TASK DESCRIPTION:
Copy out every record from the line containing "Where should I" down to the line containing "click(x=1197, y=23)", both included, and omit the pictures from your answer.
──────
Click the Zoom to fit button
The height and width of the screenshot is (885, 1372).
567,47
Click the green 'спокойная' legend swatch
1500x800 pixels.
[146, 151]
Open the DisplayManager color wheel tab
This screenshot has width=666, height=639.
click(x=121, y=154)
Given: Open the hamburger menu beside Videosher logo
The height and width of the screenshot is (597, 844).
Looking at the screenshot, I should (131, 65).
──────
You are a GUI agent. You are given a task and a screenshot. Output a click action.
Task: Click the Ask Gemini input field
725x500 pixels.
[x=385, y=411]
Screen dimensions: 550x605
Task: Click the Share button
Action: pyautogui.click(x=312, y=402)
──────
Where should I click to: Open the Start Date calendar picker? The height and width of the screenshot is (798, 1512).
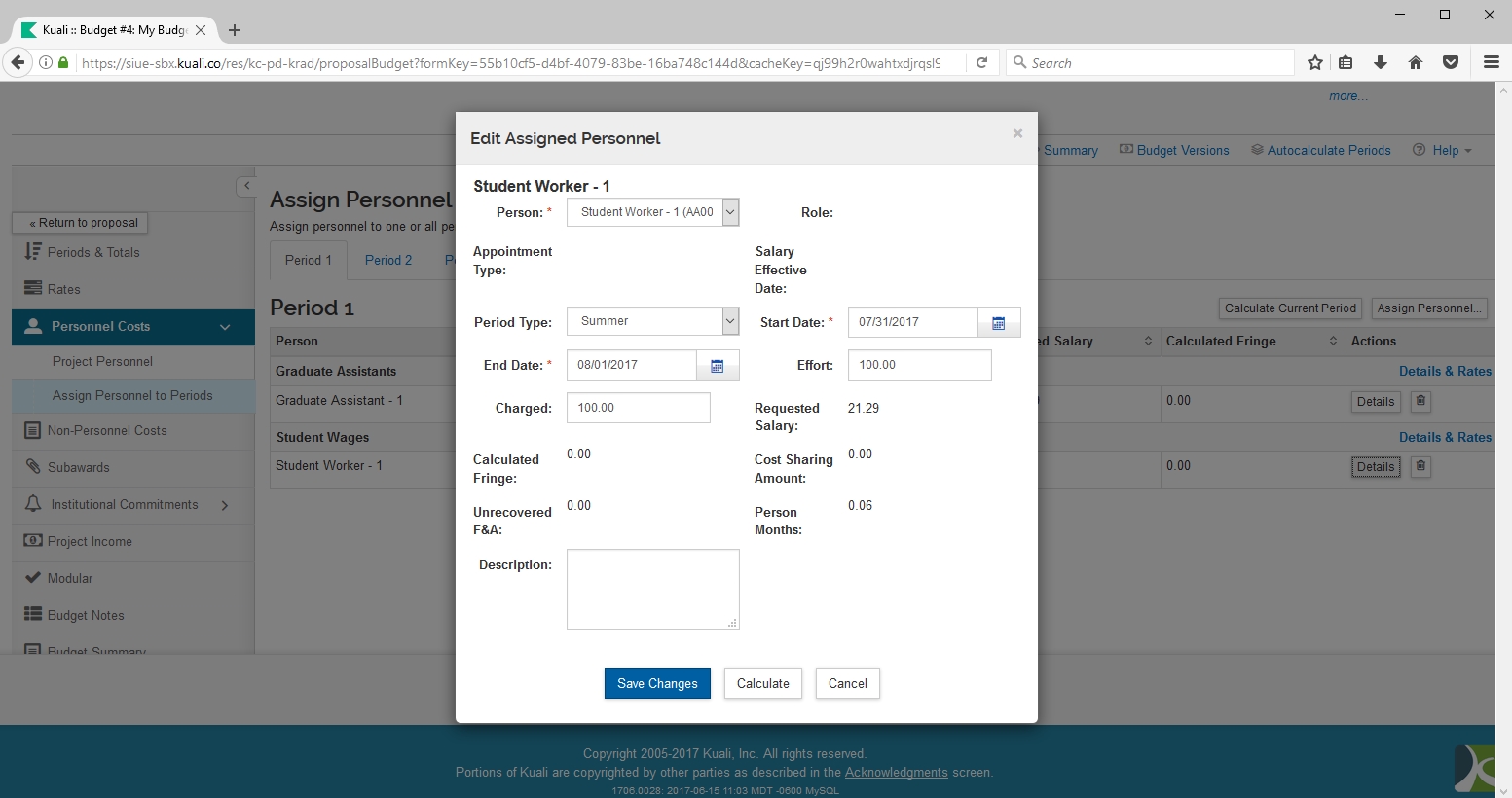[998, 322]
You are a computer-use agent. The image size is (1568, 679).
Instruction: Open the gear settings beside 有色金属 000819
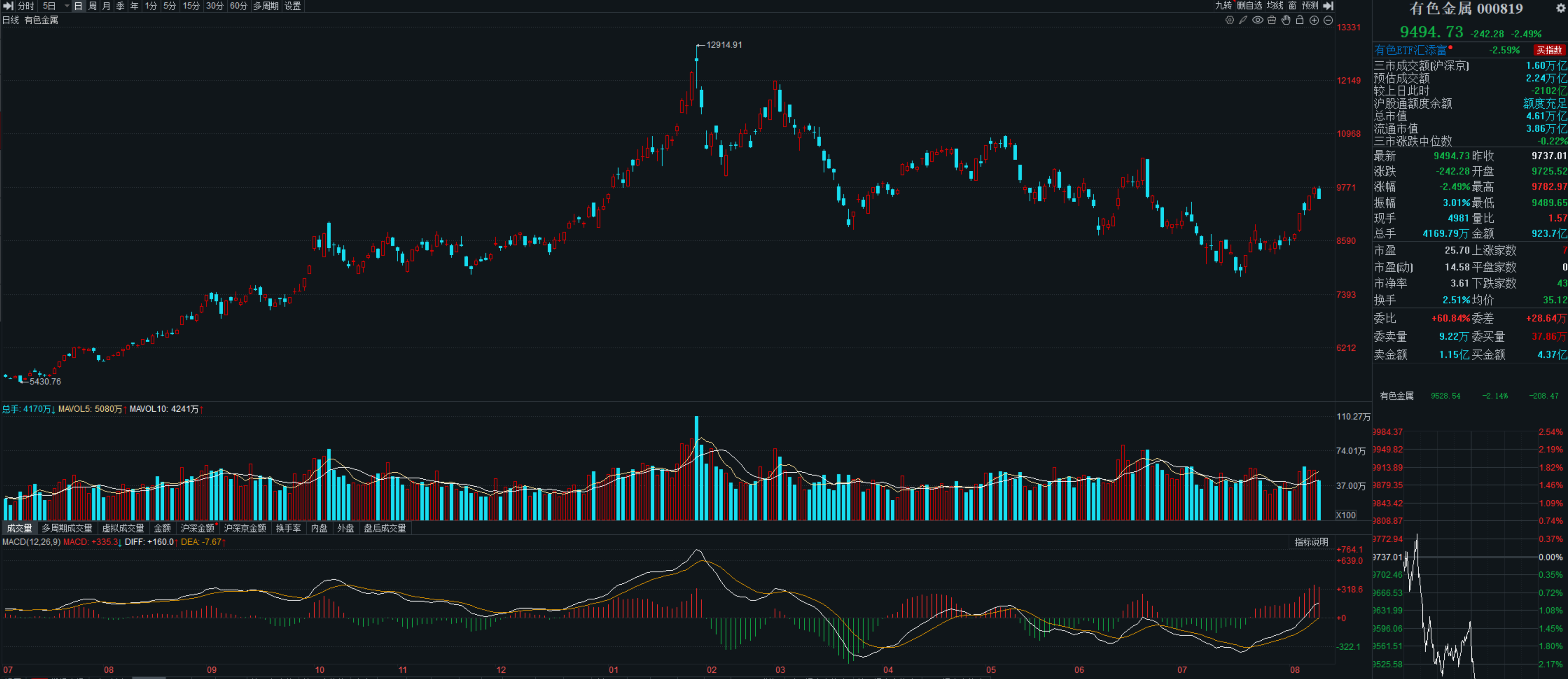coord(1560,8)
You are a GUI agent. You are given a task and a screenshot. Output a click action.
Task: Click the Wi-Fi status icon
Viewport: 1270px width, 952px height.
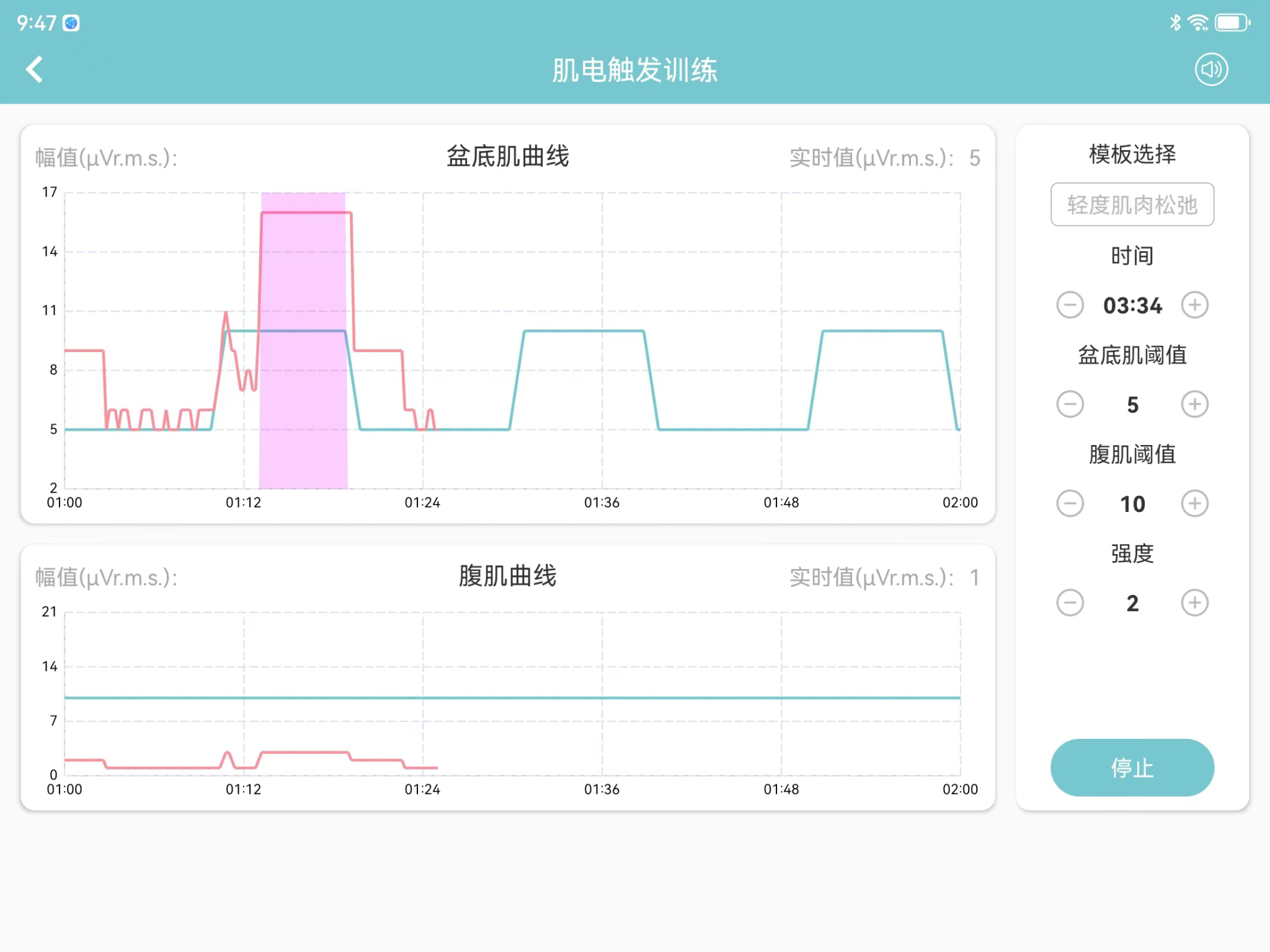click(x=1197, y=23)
──────
FINISHED ANSWER:
Where should I click to: Open the Start Date calendar picker? The height and width of the screenshot is (798, 1512).
[998, 322]
You are a computer-use agent. The image size is (1568, 679).
Instruction: Open the gear settings beside 有色金属 000819
coord(1560,8)
You are a GUI agent. You are given a task and a screenshot. Output a click action.
Task: Click the Wi-Fi status icon
Viewport: 1270px width, 952px height.
click(x=1197, y=23)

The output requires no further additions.